И еще одна мысль в связи все с тем же ансамблем на площади Искусств: как я понял, Аникушин приходил к своему Пушкину на свидание очень часто. Разумеется, ему, не узнанному, было любопытно следить за тем, как воспринимают люди его любимое детище. Но главная цель этих встреч ваятеля со своей скульптурой, думаю, была все же другая: он вновь и вновь переживал радость от встречи с совершенным творением рук своих. Он въяве видел и ощущал, что жизнь его удалась, что он сумел реализовать себя как человек, как мастер. Конечно же, созданию этого памятника предшествовал исполинский труд, огромная черновая работа, но вот все эти подсобные во времени леса и стропила убраны, и – вот оно, твое создание, воплощение твоего духа – перед тобой. И мне кажется, я смею так думать, что этот эпизод имеет много более широкое значение, чем встреча представителя искусства с созданным скульптурным шедевром.

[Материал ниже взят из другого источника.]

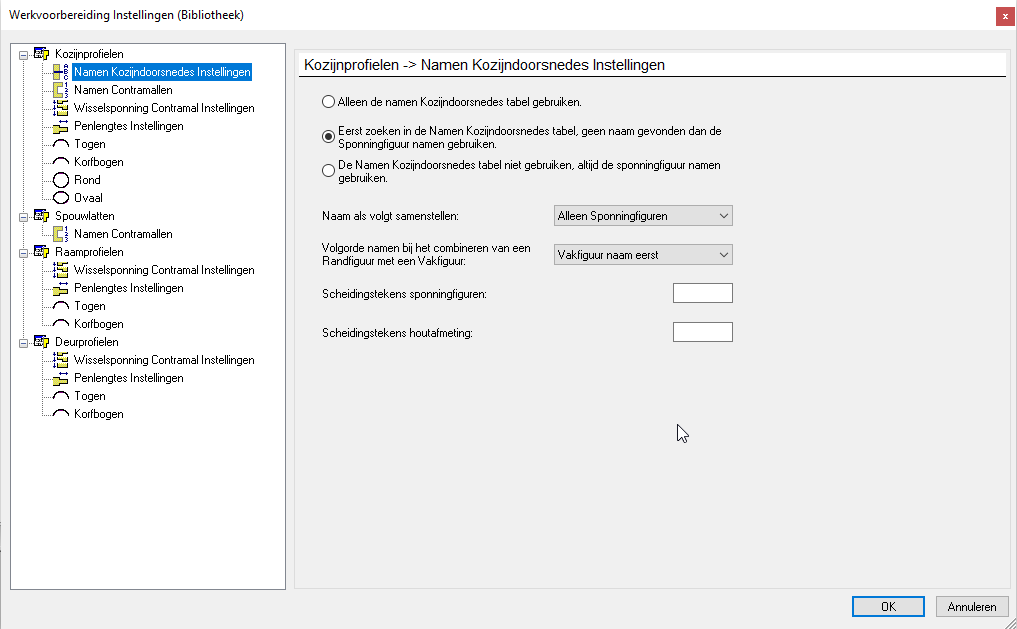
Task: Select the Ovaal shape icon
Action: tap(60, 197)
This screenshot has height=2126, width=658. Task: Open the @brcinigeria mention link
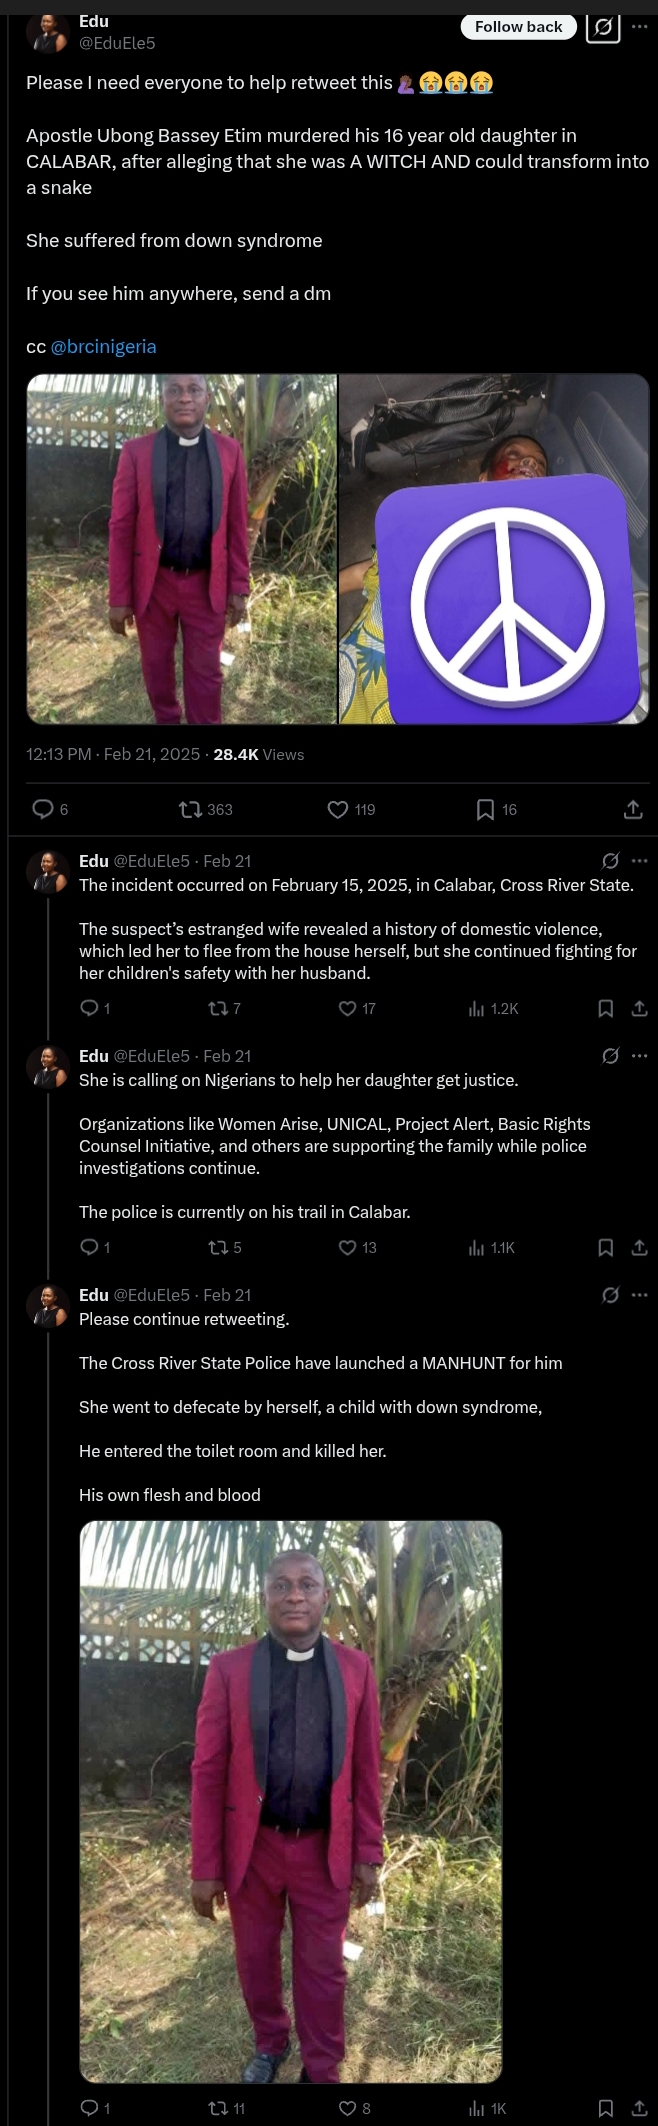point(103,346)
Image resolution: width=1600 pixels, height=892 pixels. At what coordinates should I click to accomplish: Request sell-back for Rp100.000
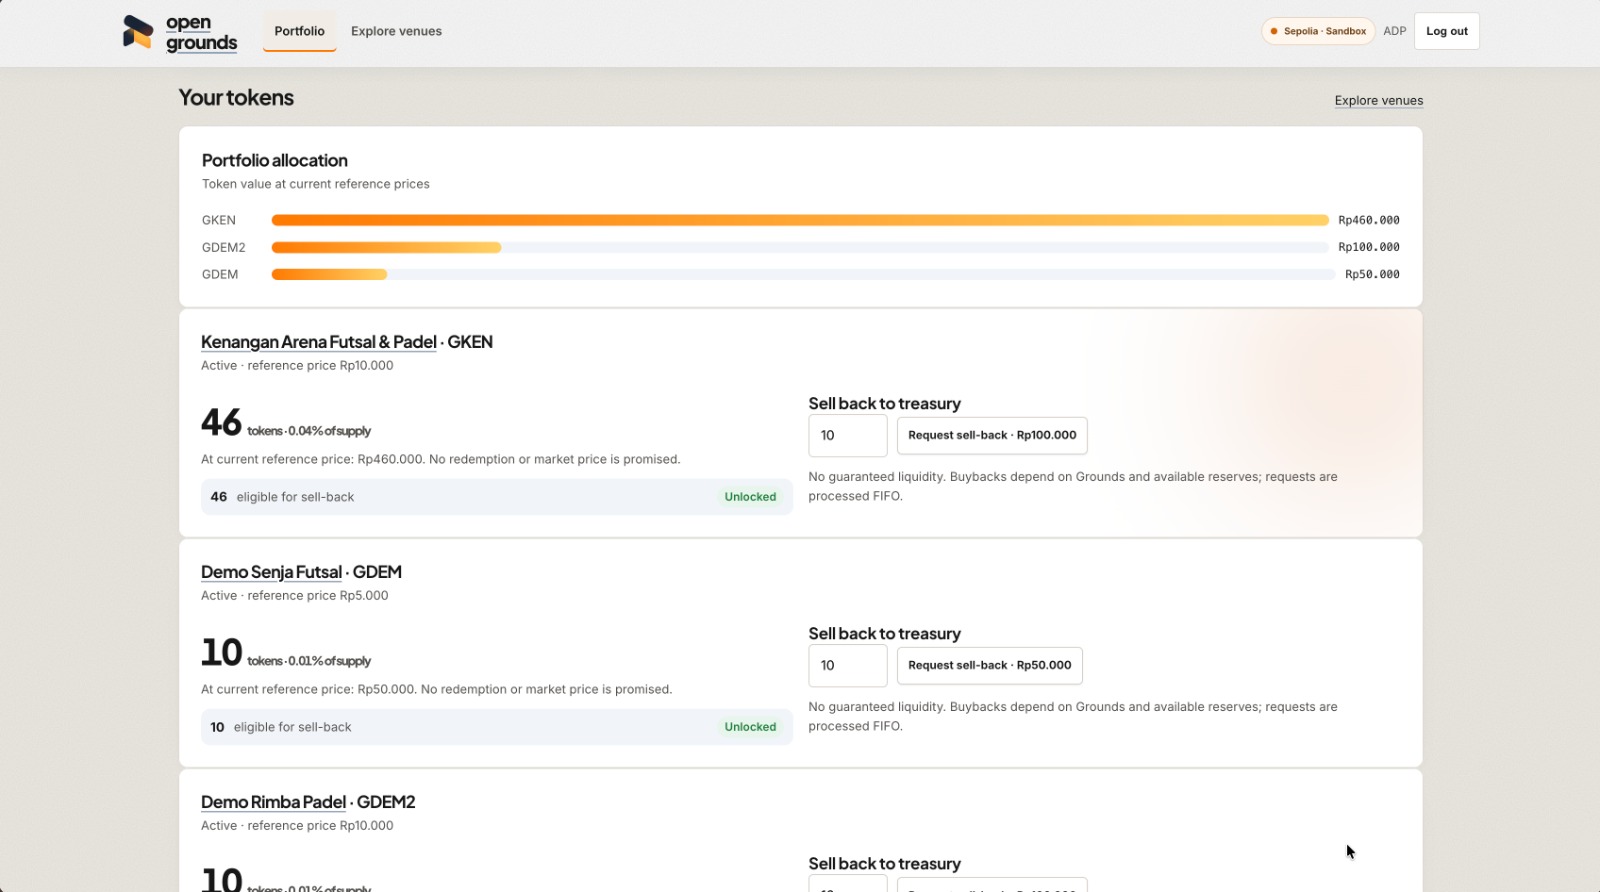coord(992,435)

Нет, полагаю, что любой из нас, в какой бы из сорока тысяч зарегистрированных ныне на земле профессий ни трудился, способен создать нечто, чем мог бы гордиться, что его как автора, как творца грело бы всю жизнь и поднимало бы его самоуважение. Те, кто живут на халяву, подобного наивысшего взлета чувств никогда не познают; для всех же тружеников этот путь к наивысшей радости творца открыт. Для преподавателя это может быть лекция, после которой студенческая аудитория спонтанно взрывается аплодисментами; для домашней хозяйки это может быть плод ее огромных трудов, идеальная семья, которой она законно может гордиться; для менеджера – безупречно работающая фирма, заслуженно завоевывающая одну высоту за другой; для стоматолога-протезиста – это челюсти, возвращающие его обезображенной пациентке не только способность нормально питаться, но и женственность, и т.д., и т.п.

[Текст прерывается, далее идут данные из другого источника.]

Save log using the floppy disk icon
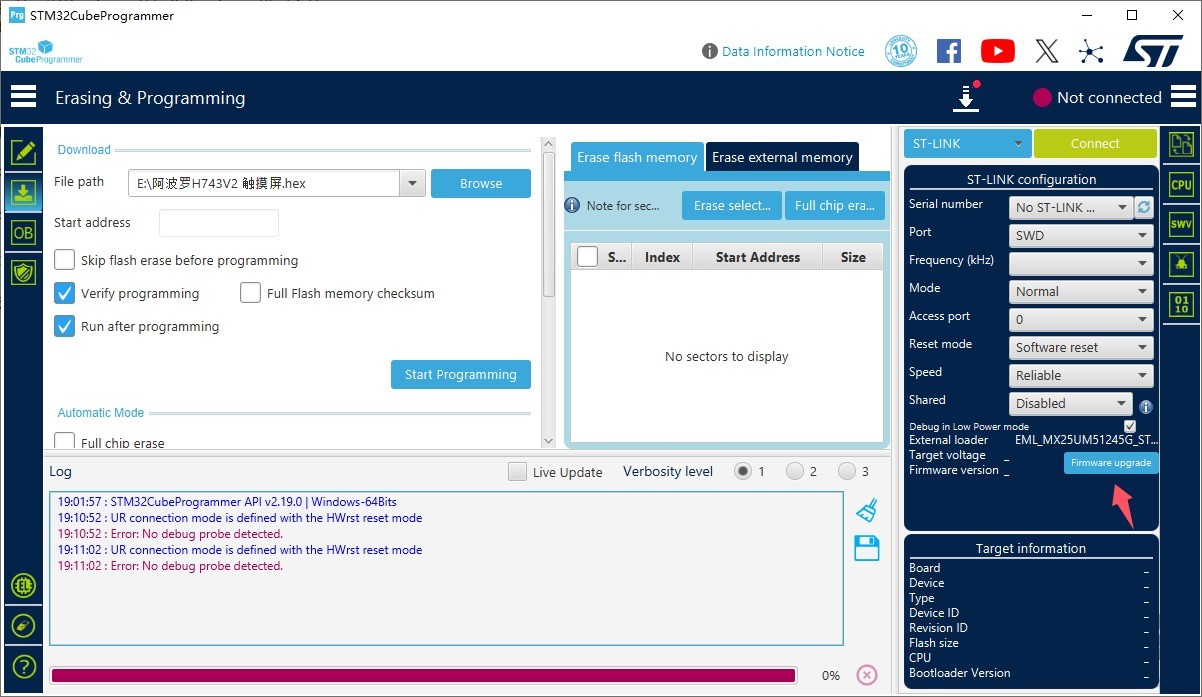This screenshot has height=697, width=1202. coord(866,548)
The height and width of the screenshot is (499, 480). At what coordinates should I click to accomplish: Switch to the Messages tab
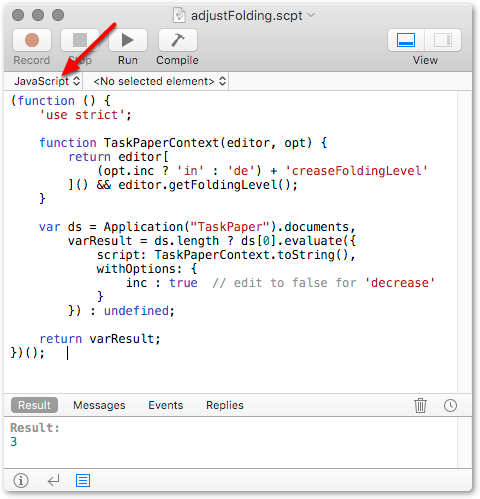tap(99, 405)
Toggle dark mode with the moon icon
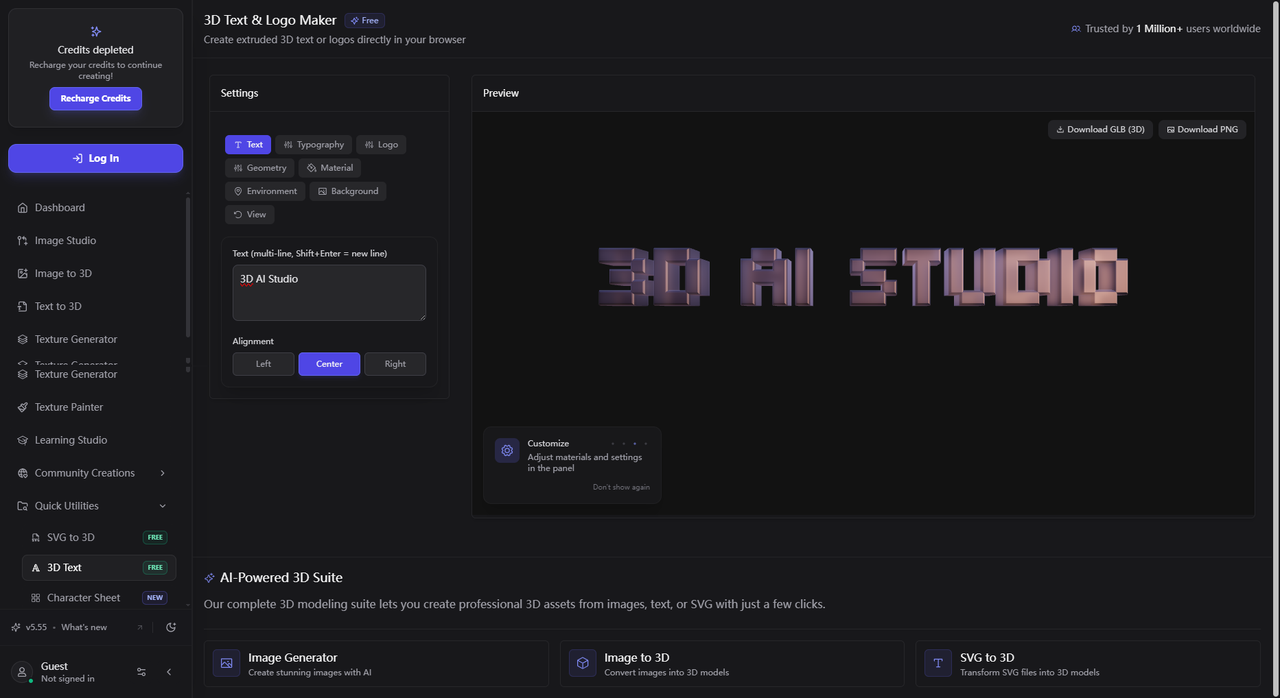 [171, 627]

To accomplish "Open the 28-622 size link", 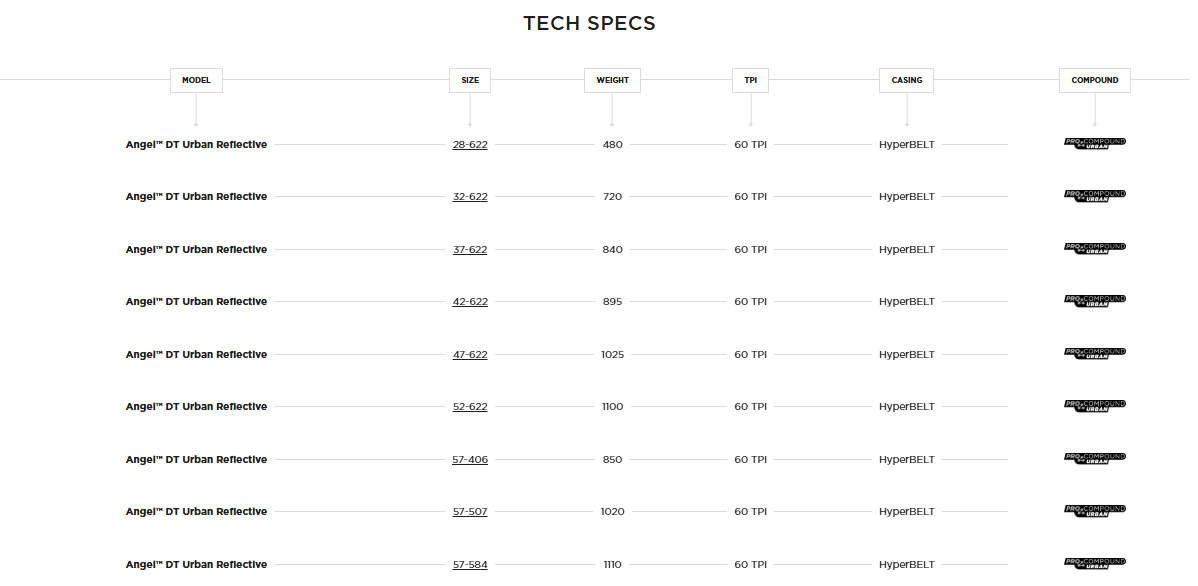I will [x=470, y=145].
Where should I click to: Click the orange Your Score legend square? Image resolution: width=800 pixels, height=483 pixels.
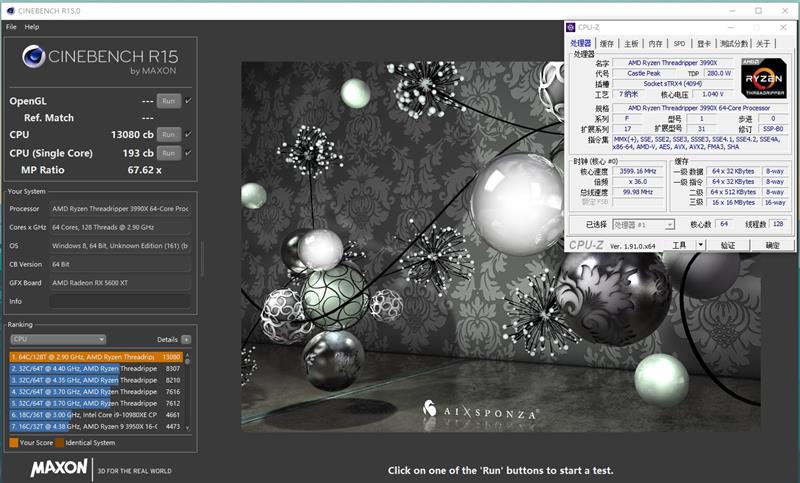pyautogui.click(x=12, y=442)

Искусство как модель человеческого творчества, как символ того совершенства, которого может в своем деле достичь любой из людей – это своего рода средоточие, точка сборки человеческой жизни вообще, но это же и, простите, один из могущественнейших регуляторов нашего здоровья. Всепокорнейше осмелюсь напомнить, что радость, что удовлетворение, что чувство законной гордости есть то самое идеальное состояние нашей психики, от которого напрямую зависит благоденствие и нашего телесного здоровья. Да, не каждый человек способен создать роман или симфонию, но каждый способен сотворить себя, своего ребенка, своего мужа, свою семью как прекрасное, гармоничное произведение искусства.

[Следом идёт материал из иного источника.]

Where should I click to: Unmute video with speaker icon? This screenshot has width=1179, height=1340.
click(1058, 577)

Лирическое отступление – оно же наступление – о российском эгрегоре

К счастью для нас, русских, россиян вообще, проживающих на безбрежных неоглядных просторах нашего отечества, с его удивительными и разнообразными ландшафтами, с его великолепными памятниками культуры, традиции отнюдь не ограничиваются ни последними годами, ни предпоследними десятилетиями, ни даже предшествующими новым временам многими веками. По счастью для нас, и сама природа, и само выдающееся искусство наших предков и наших великих соотечественников способны пробудить в наших душах чувство прекрасного, активизировать все те зоны нашего естества, которые и запрограммированы на восприятие истинно человеческих ценностей – более тонких, качественно более высоких, чем интересы вещественного потребления. За текучкой повседневности, за умными или пустыми спорами, за постоянной занятостью не забываем ли мы иногда, что мы, русские, – дети великого и древнего, могучего и очень своеобразного народа? И бывает, нужна сильная встряска, даже потрясение, для того чтобы нечто, много раз виденное, слышанное, хорошо известное, кажущееся, может быть, тривиальным, вдруг раскрыло перед тобой свое сокровенное содержание. Со многими так бывало в чрезвычайных условиях, на войне, например. Но к этому же могут привести и обыденные внешние обстоятельства...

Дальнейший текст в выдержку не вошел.